• _Given data_:

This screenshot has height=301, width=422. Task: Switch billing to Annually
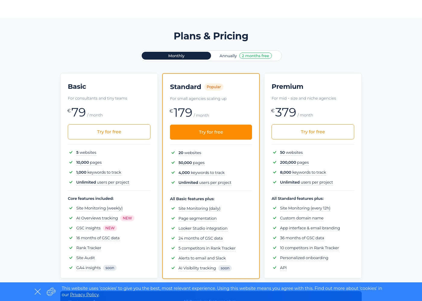tap(228, 56)
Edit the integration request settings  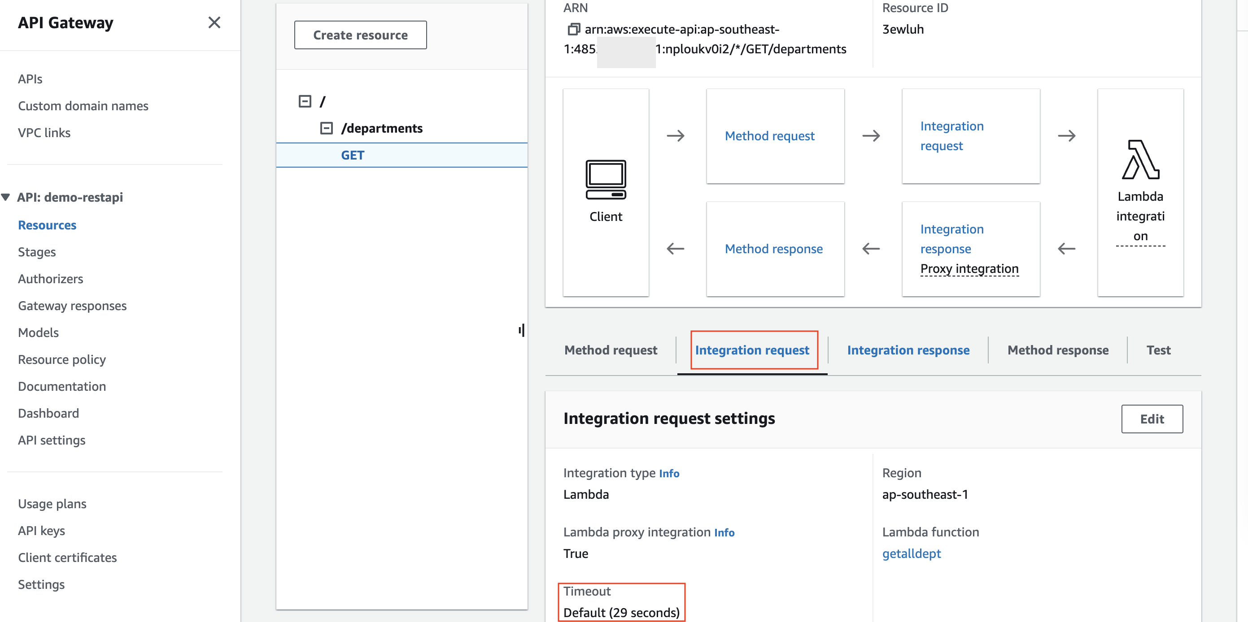point(1152,419)
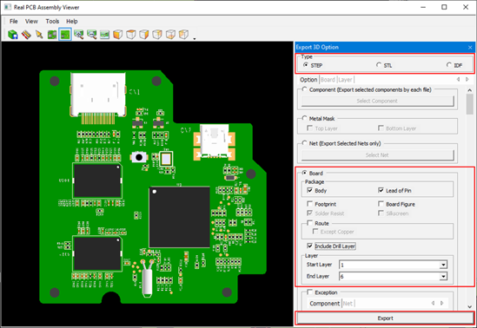Click the Export button
Screen dimensions: 477x328
tap(385, 318)
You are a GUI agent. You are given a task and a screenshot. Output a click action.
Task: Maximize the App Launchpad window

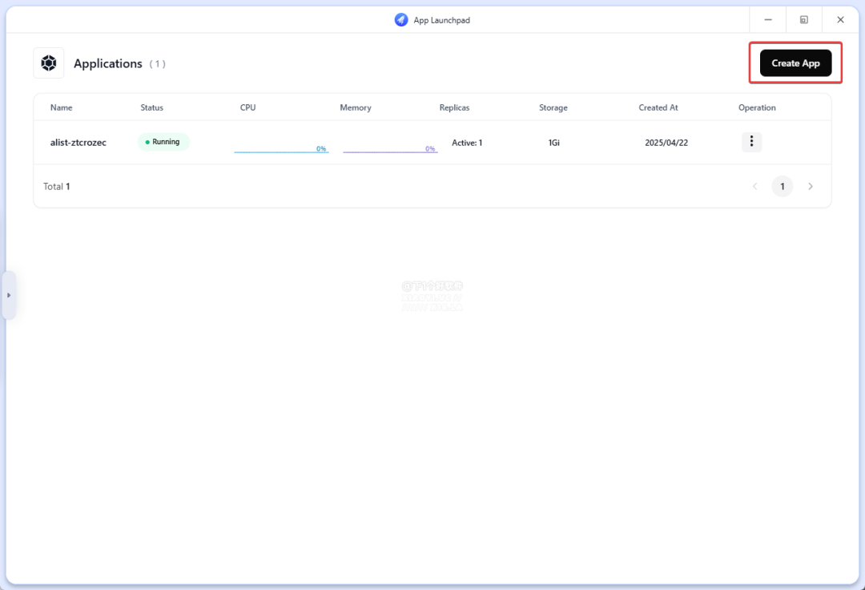coord(804,20)
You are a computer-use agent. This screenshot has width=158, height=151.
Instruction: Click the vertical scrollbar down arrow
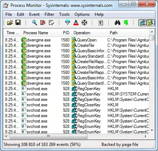[x=152, y=130]
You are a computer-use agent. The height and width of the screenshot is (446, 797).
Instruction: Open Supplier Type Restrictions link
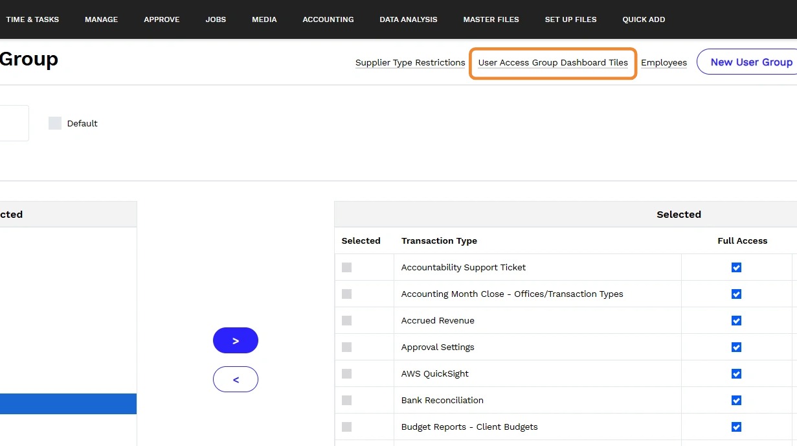[410, 63]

• _Work to do_: Reproduce the records word for word, starting with the line that contains "You are a computer-use agent. The" and continuing through the end of the records. Leave the pictures out of your copy.

• _Output below_:
You are a computer-use agent. The height and width of the screenshot is (446, 797).
Instruction: Open Supplier Type Restrictions link
[410, 63]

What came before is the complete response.